Tzitzimime in Aztec mythology are, to give a rough summary, star monsters associated with the end the world, though there’s far more to them in both role and nuance. The Titan Stars, representing monsters slain by the Scribes, manifest throughout the game to extinguish the stars and end the cycle of the Rites. And it is said that one will end the world in the distant future.
While the actual ceremony itself doesn’t appear to resemble any events in Pyre, it is worth noting that the completion of a cycle of the Aztec calendar led to the New Fire Ceremony. And a cycle is certainly completed in Pyre.

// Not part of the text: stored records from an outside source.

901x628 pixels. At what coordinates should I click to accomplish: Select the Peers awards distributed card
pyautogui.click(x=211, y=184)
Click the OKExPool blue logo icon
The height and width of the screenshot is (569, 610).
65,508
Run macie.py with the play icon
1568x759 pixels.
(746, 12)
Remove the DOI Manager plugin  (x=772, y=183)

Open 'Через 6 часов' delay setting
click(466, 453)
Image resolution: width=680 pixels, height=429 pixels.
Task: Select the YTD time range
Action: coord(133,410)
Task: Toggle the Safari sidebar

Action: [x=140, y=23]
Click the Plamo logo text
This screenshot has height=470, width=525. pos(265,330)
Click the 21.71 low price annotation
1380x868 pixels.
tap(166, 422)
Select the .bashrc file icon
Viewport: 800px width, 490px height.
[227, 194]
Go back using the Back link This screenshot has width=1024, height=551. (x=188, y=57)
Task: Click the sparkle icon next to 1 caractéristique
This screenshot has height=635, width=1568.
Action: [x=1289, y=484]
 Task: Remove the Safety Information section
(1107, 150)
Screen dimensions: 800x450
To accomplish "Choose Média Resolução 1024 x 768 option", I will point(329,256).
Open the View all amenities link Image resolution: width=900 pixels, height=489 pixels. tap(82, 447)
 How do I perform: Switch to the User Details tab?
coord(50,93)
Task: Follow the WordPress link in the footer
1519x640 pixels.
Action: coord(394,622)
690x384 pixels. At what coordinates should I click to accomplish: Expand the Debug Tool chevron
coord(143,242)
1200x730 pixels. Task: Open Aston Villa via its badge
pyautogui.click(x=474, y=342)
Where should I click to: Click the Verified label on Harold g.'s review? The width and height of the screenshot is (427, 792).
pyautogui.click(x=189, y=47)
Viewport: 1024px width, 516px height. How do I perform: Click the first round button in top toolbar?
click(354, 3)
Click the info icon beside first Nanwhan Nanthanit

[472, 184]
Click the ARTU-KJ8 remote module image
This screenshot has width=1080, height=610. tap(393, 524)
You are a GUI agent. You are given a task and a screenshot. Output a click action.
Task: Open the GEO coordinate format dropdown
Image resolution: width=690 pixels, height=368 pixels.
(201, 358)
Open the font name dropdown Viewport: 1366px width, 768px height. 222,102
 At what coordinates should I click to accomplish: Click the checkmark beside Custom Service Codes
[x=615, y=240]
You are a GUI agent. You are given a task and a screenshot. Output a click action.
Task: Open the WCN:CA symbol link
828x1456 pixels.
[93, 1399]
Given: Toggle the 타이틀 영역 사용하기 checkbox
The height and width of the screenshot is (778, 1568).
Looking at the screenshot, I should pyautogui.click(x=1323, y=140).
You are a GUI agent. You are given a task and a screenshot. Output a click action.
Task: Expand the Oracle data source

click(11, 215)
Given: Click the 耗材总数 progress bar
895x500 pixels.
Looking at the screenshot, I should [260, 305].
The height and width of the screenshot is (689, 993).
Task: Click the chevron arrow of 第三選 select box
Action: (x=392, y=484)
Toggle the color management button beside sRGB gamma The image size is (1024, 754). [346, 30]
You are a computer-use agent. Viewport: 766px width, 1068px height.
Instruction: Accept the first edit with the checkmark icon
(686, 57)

Not all of these are a solid connection, but the ballgame and liberation ones are unshakable to me. If people can shove everything into a seven deadly sins framework then I can draw excessive parallels to Aztec religion and mythology. Pyre is basically what I want from Aztec inspired media and it wasn’t even trying to be that.
In Conclusion…
Play Pyre. That’s what this entire post is actually just an elaborate way of saying. It’s the kind of game and narrative that has continued to stick with me and keep me thinking. Also the kind that I really want to talk with other people about.
If you’ve played Pyre I’d love to hear who escaped from the Downside in your playthrough and how you went about making the choice. For me it was Jodariel, Rukey, Hedwyn, Sir Gilman, Pamitha, Ti’zo, and the Reader.
Skipped the spoilers as I've yet to properly play Pyre. I adore Supergiant's other work, so really should get on with this one. I think the sport aspect put me off initially.